> _Stated exercise_:
Count the lines in the items below that contain the word "icon". Reply with the number alone.
========================================================================
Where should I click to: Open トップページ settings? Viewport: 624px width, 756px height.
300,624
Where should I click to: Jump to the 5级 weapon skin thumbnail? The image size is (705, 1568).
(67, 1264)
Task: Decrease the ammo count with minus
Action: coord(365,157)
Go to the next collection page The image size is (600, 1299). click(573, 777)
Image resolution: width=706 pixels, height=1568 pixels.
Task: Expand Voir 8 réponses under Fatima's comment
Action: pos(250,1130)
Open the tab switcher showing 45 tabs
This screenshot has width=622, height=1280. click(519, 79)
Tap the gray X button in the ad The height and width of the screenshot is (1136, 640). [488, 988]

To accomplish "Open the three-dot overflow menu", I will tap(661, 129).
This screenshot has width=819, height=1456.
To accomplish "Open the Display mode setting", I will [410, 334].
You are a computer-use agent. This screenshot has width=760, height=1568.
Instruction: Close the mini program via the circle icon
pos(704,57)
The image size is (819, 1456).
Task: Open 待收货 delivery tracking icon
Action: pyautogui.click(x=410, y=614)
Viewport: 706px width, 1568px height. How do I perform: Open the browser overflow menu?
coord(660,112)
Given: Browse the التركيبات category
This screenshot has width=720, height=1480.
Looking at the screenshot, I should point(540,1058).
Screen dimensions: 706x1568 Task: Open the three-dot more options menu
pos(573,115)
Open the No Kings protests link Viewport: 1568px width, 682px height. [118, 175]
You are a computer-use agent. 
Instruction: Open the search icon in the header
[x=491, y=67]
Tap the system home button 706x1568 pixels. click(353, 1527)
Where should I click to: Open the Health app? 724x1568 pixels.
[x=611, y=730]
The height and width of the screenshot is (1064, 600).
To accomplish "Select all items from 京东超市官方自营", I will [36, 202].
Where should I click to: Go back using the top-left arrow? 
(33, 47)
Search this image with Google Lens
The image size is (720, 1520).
========================================================================
> _Solution to this problem_:
3